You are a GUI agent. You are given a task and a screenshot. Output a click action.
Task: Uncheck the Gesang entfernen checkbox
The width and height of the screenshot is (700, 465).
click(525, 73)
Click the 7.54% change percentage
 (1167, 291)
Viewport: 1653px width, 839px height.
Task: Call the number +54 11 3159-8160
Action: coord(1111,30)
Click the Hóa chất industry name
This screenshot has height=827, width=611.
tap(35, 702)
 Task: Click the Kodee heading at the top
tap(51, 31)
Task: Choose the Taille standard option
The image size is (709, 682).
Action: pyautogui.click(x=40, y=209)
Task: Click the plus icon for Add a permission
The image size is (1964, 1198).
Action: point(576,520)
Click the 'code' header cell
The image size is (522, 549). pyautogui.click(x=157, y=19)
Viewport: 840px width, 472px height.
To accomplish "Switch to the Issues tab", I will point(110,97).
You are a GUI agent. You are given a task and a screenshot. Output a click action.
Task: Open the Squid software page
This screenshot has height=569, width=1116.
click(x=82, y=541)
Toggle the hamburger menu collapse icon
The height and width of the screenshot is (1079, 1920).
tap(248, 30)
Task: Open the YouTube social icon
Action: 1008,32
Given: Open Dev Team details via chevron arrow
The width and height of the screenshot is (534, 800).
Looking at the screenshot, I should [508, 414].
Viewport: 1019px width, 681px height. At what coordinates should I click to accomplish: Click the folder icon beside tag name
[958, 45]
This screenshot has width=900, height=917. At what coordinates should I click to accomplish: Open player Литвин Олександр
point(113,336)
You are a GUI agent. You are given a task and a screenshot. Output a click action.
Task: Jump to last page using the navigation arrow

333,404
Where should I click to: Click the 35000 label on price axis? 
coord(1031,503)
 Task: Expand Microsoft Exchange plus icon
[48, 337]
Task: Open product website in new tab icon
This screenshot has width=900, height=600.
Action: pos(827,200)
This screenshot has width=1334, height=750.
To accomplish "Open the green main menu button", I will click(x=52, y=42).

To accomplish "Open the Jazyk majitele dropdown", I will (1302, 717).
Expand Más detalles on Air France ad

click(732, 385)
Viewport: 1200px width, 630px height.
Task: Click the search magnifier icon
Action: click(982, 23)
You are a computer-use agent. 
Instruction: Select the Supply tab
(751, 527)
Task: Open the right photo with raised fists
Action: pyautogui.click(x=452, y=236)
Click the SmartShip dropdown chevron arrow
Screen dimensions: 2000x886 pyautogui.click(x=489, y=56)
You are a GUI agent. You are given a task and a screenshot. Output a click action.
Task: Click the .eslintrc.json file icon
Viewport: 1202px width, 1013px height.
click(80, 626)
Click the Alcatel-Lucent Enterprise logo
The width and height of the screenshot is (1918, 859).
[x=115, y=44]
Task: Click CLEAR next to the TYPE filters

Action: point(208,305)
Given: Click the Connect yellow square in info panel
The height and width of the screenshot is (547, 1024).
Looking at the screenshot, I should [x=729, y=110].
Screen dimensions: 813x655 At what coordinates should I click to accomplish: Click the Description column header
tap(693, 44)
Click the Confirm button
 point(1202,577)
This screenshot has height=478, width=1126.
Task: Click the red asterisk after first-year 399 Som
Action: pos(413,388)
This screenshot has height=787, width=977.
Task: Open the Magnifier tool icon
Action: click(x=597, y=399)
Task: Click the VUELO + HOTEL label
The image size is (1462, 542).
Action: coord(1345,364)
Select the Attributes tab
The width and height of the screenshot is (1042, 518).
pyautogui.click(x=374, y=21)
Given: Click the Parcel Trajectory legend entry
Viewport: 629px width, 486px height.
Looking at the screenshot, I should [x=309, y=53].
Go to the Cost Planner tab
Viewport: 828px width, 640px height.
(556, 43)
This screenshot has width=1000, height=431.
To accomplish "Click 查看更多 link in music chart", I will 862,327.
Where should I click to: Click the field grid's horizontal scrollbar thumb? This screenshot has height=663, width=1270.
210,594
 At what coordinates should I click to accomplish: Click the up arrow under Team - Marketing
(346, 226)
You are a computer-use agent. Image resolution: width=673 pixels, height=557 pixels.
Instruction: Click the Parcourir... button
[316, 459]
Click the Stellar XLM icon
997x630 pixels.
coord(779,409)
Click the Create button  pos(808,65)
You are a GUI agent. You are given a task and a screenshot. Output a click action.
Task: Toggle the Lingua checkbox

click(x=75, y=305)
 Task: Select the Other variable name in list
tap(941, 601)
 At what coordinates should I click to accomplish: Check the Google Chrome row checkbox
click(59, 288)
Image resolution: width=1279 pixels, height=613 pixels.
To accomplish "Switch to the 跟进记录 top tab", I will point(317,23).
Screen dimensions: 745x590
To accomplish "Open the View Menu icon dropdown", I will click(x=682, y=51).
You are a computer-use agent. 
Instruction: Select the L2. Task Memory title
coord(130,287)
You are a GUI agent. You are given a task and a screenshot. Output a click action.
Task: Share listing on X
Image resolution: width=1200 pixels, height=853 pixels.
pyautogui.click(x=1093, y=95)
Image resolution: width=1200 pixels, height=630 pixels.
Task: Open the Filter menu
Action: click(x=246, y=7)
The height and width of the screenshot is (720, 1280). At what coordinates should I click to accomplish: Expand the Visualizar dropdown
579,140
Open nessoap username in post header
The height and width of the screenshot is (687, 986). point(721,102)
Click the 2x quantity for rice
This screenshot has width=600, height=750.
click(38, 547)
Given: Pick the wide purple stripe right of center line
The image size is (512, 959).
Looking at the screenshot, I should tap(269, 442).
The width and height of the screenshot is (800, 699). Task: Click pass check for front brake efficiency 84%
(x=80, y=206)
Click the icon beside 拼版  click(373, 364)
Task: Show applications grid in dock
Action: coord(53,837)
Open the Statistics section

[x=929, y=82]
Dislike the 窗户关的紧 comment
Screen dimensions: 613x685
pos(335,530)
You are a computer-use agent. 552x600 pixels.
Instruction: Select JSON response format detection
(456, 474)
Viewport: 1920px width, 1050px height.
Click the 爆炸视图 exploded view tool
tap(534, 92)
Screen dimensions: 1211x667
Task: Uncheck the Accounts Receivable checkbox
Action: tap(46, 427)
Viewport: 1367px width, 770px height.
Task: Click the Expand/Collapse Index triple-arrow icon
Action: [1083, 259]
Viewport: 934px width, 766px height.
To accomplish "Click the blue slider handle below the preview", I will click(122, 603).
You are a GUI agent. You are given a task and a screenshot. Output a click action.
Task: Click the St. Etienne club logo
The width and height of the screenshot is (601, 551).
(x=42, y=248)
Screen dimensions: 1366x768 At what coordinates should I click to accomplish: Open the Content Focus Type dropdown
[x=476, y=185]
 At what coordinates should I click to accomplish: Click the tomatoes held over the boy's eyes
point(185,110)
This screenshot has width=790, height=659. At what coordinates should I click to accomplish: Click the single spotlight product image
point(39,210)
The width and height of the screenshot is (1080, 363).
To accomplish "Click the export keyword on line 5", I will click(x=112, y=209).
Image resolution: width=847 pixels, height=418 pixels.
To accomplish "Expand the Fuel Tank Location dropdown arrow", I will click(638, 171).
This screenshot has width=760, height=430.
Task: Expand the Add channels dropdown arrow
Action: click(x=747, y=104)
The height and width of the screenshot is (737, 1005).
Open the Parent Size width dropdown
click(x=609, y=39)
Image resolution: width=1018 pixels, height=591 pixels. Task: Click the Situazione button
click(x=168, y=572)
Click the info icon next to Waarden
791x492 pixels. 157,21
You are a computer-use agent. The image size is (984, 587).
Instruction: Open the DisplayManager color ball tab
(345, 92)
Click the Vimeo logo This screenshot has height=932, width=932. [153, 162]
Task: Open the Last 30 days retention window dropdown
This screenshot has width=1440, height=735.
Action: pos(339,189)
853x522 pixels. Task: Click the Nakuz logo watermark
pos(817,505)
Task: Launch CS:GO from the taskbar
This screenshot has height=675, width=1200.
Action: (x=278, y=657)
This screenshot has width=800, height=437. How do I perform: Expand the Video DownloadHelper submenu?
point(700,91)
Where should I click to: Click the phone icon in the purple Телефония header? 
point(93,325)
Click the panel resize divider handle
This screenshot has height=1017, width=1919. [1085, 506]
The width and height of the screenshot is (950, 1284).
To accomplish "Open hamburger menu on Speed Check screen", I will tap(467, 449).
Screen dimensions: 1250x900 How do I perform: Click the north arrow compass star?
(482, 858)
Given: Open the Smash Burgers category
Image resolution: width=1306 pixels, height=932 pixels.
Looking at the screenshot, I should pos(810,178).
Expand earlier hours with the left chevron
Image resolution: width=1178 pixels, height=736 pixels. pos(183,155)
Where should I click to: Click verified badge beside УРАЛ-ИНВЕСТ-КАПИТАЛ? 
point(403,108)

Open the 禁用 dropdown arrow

--------------------------------------------------

**Exercise instructions:** Copy down every line of the entries containing the word "Switch".

**Finished exercise:**
To accomplish "Switch to the Issues tab", I will point(110,97).
To accomplish "Switch to the 跟进记录 top tab", I will point(317,23).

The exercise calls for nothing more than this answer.